Canada

We’ll build half and hope for the best

Will the Detroit bridge get built? A Michigan senator says ‘no.’
By Tom Henheffer

We’ll build half and hope for the bestDo we need a second bridge linking Windsor and Detroit? The Canadian government says yes, and has already spent $34 million on the project, but politicians on the U.S. side are calling it a bridge to nowhere.

Mark Butler, a spokesperson for Transport Canada, says a new bridge is needed, and a private-public partnership is being explored to build it. The government would own the bridge, while a private company pays for its construction and collects tolls. Ottawa has already spent $34 million on 94 acres of land in Windsor, Ont., for the project, and it plans to buy another 202 acres for construction, which has an estimated cost of $1 billion.

But on the Detroit side of the Detroit River, not a single acre of land has been purchased—and Alan Cropsey, Michigan senate majority floor leader, is calling the project “a boondoggle of amazing proportions.”

He says the extra traffic capacity isn’t needed, because the company that owns the existing Ambassador Bridge is planning a major expansion. He adds that the current infrastructure—which includes a ferry, a train, and traffic tunnels linking the cities—can easily handle anticipated traffic volume. “What on earth is the purpose for putting up a new bridge?” Cropsey says. “The traffic has been going down for the last five or six years. The traffic on the current bridge at most is at 60 per cent capacity.”

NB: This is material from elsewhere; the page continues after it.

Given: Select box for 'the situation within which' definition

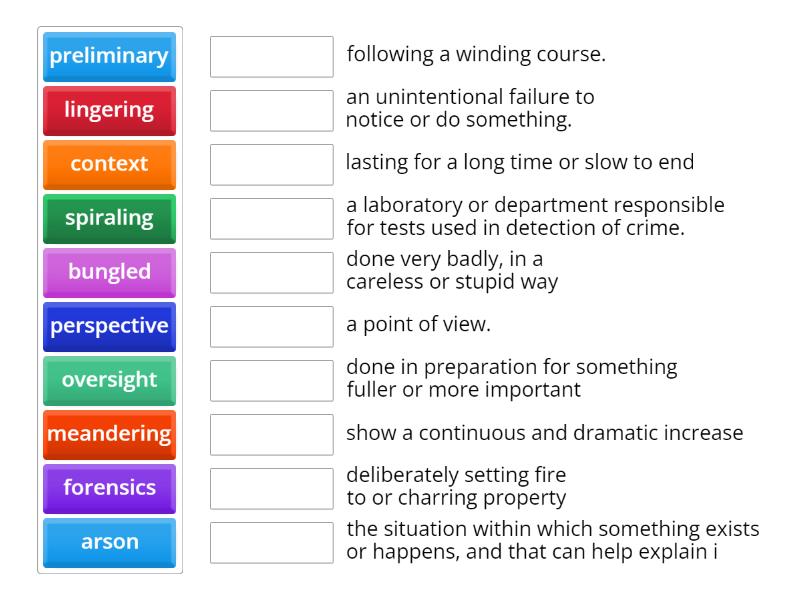Looking at the screenshot, I should [x=271, y=542].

Butler counters that the project has been planned for five years, and all the relevant parties are on board, including the governments of Canada, the U.S., Michigan and Ontario. “All indications are that there will be sufficient traffic to make it worthwhile for a private investor.”

But Cropsey says his state will never approve the project. “I think it will end up in a vote in the Michigan legislature eventually. And I think at that time the Michigan taxpayers are going to rise up in revolt,” he says. “With the way our budget situation is here in Michigan, and our crumbling roads—there’s just no way in the world.”